WHAT YOU HAVE TO DO -> Nothing in the records may be altered; repeat them exactly.

RECORDS FOR THIS TASK ->
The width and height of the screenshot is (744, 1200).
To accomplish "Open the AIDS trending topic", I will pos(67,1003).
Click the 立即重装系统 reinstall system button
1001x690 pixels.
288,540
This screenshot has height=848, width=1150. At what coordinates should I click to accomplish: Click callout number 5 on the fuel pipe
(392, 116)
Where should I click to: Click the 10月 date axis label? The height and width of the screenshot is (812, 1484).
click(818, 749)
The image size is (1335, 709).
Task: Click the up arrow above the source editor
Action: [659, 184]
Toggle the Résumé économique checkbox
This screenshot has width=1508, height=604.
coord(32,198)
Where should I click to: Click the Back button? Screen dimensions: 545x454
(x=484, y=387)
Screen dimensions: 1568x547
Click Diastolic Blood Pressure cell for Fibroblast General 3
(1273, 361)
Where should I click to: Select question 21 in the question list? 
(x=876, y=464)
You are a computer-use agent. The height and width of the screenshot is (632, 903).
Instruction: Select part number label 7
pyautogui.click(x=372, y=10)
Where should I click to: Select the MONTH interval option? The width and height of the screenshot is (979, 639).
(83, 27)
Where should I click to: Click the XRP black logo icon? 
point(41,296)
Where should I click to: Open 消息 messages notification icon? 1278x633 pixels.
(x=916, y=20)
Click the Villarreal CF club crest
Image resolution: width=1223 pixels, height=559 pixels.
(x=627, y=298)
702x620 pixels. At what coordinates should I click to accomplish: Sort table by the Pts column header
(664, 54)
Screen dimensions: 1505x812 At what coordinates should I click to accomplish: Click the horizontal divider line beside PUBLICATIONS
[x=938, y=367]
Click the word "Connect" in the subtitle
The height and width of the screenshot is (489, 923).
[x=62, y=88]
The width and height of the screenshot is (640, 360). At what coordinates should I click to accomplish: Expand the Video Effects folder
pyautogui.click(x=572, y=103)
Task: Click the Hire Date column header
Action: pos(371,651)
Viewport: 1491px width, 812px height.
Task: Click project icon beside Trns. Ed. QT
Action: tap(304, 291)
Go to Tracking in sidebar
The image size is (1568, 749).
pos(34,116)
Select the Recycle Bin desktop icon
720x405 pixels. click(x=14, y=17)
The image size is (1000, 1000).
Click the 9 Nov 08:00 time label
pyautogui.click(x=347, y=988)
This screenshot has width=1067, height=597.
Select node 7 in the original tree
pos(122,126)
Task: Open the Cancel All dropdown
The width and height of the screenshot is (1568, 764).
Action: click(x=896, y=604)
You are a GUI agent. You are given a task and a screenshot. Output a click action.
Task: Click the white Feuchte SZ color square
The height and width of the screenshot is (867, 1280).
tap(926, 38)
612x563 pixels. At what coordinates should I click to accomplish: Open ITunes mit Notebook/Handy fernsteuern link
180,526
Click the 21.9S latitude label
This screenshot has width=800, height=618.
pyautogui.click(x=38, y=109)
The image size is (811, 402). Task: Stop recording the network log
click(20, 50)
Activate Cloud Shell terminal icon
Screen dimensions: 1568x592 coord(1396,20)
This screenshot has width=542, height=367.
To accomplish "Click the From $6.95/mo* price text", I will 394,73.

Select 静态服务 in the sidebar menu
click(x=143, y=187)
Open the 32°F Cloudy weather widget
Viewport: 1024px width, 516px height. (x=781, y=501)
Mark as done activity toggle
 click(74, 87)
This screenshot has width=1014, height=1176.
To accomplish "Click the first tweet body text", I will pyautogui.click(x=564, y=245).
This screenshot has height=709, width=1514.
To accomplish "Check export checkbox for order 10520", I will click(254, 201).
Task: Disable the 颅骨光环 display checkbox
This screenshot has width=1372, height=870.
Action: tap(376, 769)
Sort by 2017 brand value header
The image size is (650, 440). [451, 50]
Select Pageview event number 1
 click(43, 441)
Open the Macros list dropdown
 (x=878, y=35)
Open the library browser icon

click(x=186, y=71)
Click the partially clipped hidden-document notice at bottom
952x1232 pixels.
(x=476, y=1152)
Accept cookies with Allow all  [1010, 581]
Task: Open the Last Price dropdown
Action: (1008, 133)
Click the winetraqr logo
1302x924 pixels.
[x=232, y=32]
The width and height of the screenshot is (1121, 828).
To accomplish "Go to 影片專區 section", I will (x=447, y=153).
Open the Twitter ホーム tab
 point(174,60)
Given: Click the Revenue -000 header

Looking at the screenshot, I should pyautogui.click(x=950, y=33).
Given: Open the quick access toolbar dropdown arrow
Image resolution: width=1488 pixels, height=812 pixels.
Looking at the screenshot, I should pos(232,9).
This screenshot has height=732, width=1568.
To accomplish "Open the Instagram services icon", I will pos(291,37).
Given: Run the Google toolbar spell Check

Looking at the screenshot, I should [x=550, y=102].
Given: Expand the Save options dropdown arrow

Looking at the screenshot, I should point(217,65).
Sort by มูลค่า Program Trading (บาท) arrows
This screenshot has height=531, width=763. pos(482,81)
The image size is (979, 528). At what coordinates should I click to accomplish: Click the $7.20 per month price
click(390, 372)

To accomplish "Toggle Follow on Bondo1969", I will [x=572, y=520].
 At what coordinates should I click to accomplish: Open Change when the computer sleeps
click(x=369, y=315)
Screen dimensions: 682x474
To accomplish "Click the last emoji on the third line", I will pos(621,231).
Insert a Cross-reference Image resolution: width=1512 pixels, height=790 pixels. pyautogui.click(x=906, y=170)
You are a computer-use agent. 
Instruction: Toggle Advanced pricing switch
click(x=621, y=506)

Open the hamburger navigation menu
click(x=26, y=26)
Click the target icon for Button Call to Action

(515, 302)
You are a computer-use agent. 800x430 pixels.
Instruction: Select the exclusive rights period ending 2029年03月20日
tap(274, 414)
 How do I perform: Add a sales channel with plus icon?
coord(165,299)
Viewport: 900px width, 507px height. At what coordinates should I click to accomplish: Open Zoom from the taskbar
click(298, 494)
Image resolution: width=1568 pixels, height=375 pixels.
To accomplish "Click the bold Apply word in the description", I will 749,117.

SOLUTION TO THIS TASK ->
The width and height of the screenshot is (744, 1200).
To accomplish "Open the AIDS trending topic", I will pos(67,1003).
Click the 立即重装系统 reinstall system button
1001x690 pixels.
288,540
This screenshot has height=848, width=1150. At what coordinates should I click to accomplish: Click callout number 5 on the fuel pipe
(392, 116)
Where should I click to: Click the 10月 date axis label? The height and width of the screenshot is (812, 1484).
click(818, 749)
The image size is (1335, 709).
Task: Click the up arrow above the source editor
Action: [659, 184]
Toggle the Résumé économique checkbox
This screenshot has width=1508, height=604.
coord(32,198)
Where should I click to: Click the Back button? Screen dimensions: 545x454
(x=484, y=387)
Screen dimensions: 1568x547
Click Diastolic Blood Pressure cell for Fibroblast General 3
(1273, 361)
Where should I click to: Select question 21 in the question list? 
(x=876, y=464)
You are a computer-use agent. The height and width of the screenshot is (632, 903).
Instruction: Select part number label 7
pyautogui.click(x=372, y=10)
Where should I click to: Select the MONTH interval option? The width and height of the screenshot is (979, 639).
(83, 27)
Where should I click to: Click the XRP black logo icon? 
point(41,296)
Where should I click to: Open 消息 messages notification icon? 1278x633 pixels.
(x=916, y=20)
Click the Villarreal CF club crest
Image resolution: width=1223 pixels, height=559 pixels.
(x=627, y=298)
702x620 pixels. At what coordinates should I click to accomplish: Sort table by the Pts column header
(664, 54)
Screen dimensions: 1505x812 At what coordinates should I click to accomplish: Click the horizontal divider line beside PUBLICATIONS
[x=938, y=367]
Click the word "Connect" in the subtitle
The height and width of the screenshot is (489, 923).
[x=62, y=88]
The width and height of the screenshot is (640, 360). At what coordinates should I click to accomplish: Expand the Video Effects folder
pyautogui.click(x=572, y=103)
Task: Click the Hire Date column header
Action: pos(371,651)
Viewport: 1491px width, 812px height.
Task: Click project icon beside Trns. Ed. QT
Action: tap(304, 291)
Go to Tracking in sidebar
The image size is (1568, 749).
pos(34,116)
Select the Recycle Bin desktop icon
720x405 pixels. click(x=14, y=17)
The image size is (1000, 1000).
Click the 9 Nov 08:00 time label
pyautogui.click(x=347, y=988)
This screenshot has width=1067, height=597.
Select node 7 in the original tree
pos(122,126)
Task: Open the Cancel All dropdown
The width and height of the screenshot is (1568, 764).
Action: click(x=896, y=604)
You are a GUI agent. You are given a task and a screenshot. Output a click action.
Task: Click the white Feuchte SZ color square
The height and width of the screenshot is (867, 1280).
tap(926, 38)
612x563 pixels. At what coordinates should I click to accomplish: Open ITunes mit Notebook/Handy fernsteuern link
180,526
Click the 21.9S latitude label
This screenshot has width=800, height=618.
pyautogui.click(x=38, y=109)
The image size is (811, 402). Task: Stop recording the network log
click(20, 50)
Activate Cloud Shell terminal icon
Screen dimensions: 1568x592 coord(1396,20)
This screenshot has width=542, height=367.
To accomplish "Click the From $6.95/mo* price text", I will 394,73.

Select 静态服务 in the sidebar menu
click(x=143, y=187)
Open the 32°F Cloudy weather widget
Viewport: 1024px width, 516px height. (x=781, y=501)
Mark as done activity toggle
 click(74, 87)
This screenshot has width=1014, height=1176.
To accomplish "Click the first tweet body text", I will pyautogui.click(x=564, y=245).
This screenshot has height=709, width=1514.
To accomplish "Check export checkbox for order 10520", I will click(254, 201).
Task: Disable the 颅骨光环 display checkbox
This screenshot has width=1372, height=870.
Action: tap(376, 769)
Sort by 2017 brand value header
The image size is (650, 440). [451, 50]
Select Pageview event number 1
 click(43, 441)
Open the Macros list dropdown
 (x=878, y=35)
Open the library browser icon

click(x=186, y=71)
Click the partially clipped hidden-document notice at bottom
952x1232 pixels.
(x=476, y=1152)
Accept cookies with Allow all  [1010, 581]
Task: Open the Last Price dropdown
Action: (1008, 133)
Click the winetraqr logo
1302x924 pixels.
[x=232, y=32]
The width and height of the screenshot is (1121, 828).
To accomplish "Go to 影片專區 section", I will (x=447, y=153).
Open the Twitter ホーム tab
 point(174,60)
Given: Click the Revenue -000 header

Looking at the screenshot, I should pyautogui.click(x=950, y=33).
Given: Open the quick access toolbar dropdown arrow
Image resolution: width=1488 pixels, height=812 pixels.
Looking at the screenshot, I should pos(232,9).
This screenshot has height=732, width=1568.
To accomplish "Open the Instagram services icon", I will pos(291,37).
Given: Run the Google toolbar spell Check

Looking at the screenshot, I should [x=550, y=102].
Given: Expand the Save options dropdown arrow

Looking at the screenshot, I should point(217,65).
Sort by มูลค่า Program Trading (บาท) arrows
This screenshot has height=531, width=763. pos(482,81)
The image size is (979, 528). At what coordinates should I click to accomplish: Click the $7.20 per month price
click(390, 372)

To accomplish "Toggle Follow on Bondo1969", I will [x=572, y=520].
 At what coordinates should I click to accomplish: Open Change when the computer sleeps
click(x=369, y=315)
Screen dimensions: 682x474
To accomplish "Click the last emoji on the third line", I will pos(621,231).
Insert a Cross-reference Image resolution: width=1512 pixels, height=790 pixels. pyautogui.click(x=906, y=170)
You are a computer-use agent. 
Instruction: Toggle Advanced pricing switch
click(x=621, y=506)

Open the hamburger navigation menu
click(x=26, y=26)
Click the target icon for Button Call to Action

(515, 302)
You are a computer-use agent. 800x430 pixels.
Instruction: Select the exclusive rights period ending 2029年03月20日
tap(274, 414)
 How do I perform: Add a sales channel with plus icon?
coord(165,299)
Viewport: 900px width, 507px height. At what coordinates should I click to accomplish: Open Zoom from the taskbar
click(298, 494)
Image resolution: width=1568 pixels, height=375 pixels.
To accomplish "Click the bold Apply word in the description", I will 749,117.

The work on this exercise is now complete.